[start]
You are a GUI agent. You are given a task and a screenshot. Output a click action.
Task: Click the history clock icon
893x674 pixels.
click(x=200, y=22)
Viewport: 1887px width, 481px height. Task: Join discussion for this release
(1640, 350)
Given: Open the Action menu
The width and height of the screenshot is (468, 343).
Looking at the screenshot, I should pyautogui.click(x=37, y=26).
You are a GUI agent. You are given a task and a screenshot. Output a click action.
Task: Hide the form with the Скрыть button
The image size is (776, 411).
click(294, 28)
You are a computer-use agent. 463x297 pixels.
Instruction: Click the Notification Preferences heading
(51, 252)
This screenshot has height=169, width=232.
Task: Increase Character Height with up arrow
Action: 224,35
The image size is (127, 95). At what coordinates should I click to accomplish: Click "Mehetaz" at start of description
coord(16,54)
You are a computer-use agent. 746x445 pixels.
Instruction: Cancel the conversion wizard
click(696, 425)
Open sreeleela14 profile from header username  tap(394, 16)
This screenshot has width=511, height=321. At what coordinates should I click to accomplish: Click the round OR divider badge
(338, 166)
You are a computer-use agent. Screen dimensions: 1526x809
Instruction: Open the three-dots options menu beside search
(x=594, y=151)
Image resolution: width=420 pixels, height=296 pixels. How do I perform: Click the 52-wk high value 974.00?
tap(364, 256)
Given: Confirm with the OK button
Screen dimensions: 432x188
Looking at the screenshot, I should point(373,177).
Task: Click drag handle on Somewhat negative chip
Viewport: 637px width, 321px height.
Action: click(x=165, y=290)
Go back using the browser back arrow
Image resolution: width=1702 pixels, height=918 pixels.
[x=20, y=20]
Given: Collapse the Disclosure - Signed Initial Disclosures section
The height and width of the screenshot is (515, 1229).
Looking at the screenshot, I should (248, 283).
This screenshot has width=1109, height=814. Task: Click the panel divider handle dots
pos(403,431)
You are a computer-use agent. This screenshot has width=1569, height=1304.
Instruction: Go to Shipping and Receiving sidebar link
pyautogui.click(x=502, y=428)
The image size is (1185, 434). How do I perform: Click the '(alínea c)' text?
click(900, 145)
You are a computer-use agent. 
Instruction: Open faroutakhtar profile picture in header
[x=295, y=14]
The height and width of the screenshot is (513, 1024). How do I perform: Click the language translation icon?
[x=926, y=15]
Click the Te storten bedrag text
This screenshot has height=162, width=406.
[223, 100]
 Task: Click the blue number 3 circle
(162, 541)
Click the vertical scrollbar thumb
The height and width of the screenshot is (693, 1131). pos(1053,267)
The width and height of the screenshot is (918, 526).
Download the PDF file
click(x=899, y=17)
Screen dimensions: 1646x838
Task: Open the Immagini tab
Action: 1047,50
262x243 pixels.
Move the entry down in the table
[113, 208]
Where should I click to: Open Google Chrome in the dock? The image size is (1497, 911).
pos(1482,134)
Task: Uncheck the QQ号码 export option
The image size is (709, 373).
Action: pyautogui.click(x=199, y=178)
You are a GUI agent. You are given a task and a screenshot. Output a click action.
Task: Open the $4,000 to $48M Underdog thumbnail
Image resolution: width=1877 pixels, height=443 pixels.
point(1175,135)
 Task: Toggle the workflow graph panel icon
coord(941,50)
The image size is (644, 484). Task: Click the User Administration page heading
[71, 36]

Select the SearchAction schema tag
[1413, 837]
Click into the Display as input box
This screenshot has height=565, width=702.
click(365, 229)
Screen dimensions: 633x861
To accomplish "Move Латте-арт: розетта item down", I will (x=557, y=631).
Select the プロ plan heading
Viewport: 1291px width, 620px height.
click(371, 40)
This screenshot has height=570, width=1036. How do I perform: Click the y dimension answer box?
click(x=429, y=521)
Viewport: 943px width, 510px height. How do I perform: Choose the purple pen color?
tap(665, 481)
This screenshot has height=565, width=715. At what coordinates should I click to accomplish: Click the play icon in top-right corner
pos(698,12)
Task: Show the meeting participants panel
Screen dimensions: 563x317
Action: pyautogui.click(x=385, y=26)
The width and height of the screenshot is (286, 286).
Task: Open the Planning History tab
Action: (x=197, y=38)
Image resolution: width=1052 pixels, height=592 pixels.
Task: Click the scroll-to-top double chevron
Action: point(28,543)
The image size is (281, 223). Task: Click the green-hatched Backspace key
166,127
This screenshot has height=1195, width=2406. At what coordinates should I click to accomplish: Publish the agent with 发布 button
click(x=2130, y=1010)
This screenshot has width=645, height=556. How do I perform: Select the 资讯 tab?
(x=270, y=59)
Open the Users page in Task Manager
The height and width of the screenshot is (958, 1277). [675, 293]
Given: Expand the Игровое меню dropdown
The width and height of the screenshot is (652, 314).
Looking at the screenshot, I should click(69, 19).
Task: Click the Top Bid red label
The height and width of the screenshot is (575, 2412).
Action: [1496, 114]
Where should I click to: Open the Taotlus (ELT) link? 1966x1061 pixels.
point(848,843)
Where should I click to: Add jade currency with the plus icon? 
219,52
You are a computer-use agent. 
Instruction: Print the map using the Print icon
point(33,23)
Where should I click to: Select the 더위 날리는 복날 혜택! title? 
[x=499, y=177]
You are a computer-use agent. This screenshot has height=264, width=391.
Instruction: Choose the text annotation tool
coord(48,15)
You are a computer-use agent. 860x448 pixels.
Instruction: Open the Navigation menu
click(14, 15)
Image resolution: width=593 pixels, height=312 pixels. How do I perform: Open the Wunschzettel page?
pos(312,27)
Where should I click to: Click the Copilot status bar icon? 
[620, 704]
[end]
◆ What to produce
Collect every line of the data above that contains the string "Viewport", and list those lines in their original order.

◆ Solution to this exercise
Viewport: 1887px width, 481px height. Task: Join discussion for this release
Viewport: 637px width, 321px height.
Viewport: 1291px width, 620px height.
Viewport: 943px width, 510px height. How do I perform: Choose the purple pen color?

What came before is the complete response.